Alcool et sport : peut-on vraiment "éliminer" par la transpiration ?
C’est une idée reçue qui a la vie dure dans les vestiaires : une bonne séance de sudation permettrait de "nettoyer" le sang après un excès. Si l'intention est louable, la physiologie humaine, elle, raconte une toute autre histoire. Faire du sport pour éliminer l'alcool est non seulement inefficace, mais peut s'avérer dangereux.
Le foie, seul maître à bord
Comme l'explique notre simulateur basé sur la formule de Widmark, l'élimination de l'alcool repose quasi exclusivement sur le travail enzymatique du foie (environ 95%). La sueur, l'urine et la respiration ne représentent qu'une part infime, de l'ordre de 2 à 5%. Courir un marathon n'accélérera pas le métabolisme de votre foie de manière significative. Vous perdrez de l'eau, mais pas l'éthanol qui circule dans vos veines.
Les risques de la séance "lendemain de soirée"
Pratiquer une activité physique intense avec un taux d'alcoolémie positif, ou juste après un pic, expose votre corps à plusieurs risques majeurs :
- La déshydratation sévère : L'alcool est diurétique. Le sport vous fait perdre encore plus de liquides. Ce combo est la recette idéale pour les crampes et les malaises.
- Le risque de blessure : L'alcool altère la proprioception (la perception de votre corps dans l'espace) et la coordination. Une cheville foulée est bien plus vite arrivée.

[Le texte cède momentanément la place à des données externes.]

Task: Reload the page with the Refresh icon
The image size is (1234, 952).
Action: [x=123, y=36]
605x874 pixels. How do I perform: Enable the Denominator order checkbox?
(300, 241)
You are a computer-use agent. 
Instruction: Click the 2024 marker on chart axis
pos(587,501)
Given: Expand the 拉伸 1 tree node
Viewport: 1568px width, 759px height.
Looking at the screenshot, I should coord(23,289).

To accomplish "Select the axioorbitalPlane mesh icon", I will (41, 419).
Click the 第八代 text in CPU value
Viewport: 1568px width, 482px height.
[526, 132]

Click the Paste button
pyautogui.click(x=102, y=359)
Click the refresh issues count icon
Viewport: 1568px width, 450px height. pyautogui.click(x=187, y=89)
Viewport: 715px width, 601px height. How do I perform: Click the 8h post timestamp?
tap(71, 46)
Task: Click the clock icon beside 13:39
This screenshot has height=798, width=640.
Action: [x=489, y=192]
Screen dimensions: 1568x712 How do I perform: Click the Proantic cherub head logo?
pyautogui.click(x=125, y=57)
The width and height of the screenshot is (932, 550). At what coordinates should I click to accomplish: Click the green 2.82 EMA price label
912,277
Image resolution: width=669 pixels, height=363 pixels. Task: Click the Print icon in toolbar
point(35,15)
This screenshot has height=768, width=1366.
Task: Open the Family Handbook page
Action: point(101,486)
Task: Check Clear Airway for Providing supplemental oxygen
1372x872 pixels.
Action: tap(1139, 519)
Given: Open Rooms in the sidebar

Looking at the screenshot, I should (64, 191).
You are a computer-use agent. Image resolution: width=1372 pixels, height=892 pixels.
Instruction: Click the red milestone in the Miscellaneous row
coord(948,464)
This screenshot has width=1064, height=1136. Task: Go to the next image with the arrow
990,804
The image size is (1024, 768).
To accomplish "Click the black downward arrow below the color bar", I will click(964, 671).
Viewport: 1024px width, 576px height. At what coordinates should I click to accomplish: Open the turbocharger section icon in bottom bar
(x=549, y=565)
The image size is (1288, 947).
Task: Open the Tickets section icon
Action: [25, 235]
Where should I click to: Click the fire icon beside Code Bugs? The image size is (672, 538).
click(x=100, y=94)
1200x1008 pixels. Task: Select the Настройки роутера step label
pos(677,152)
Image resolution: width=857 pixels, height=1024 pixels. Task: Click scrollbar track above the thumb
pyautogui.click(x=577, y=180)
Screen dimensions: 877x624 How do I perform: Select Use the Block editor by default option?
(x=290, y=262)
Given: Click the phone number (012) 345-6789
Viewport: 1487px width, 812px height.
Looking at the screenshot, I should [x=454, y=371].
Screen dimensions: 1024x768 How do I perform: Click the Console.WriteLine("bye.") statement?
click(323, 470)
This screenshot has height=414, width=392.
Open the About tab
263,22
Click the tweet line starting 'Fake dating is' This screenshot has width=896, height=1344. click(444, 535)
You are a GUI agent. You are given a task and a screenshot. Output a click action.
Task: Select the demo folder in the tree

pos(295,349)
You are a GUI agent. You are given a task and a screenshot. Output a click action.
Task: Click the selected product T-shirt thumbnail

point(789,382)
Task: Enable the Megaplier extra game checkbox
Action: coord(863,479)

- La baisse de performance : L'alcool bloque la production de glucose par le foie, votre carburant principal. Vos muscles tournent à vide.
Que faire à la place ?
Si vous ressentez le besoin de bouger, privilégiez une marche active au grand air. Cela favorise la circulation sanguine et l'oxygénation sans stresser un organisme déjà occupé à gérer les toxines. Gardez vos séances de haute intensité pour le moment où votre simulateur affichera un retour complet à la normale et où vous aurez retrouvé une hydratation optimale.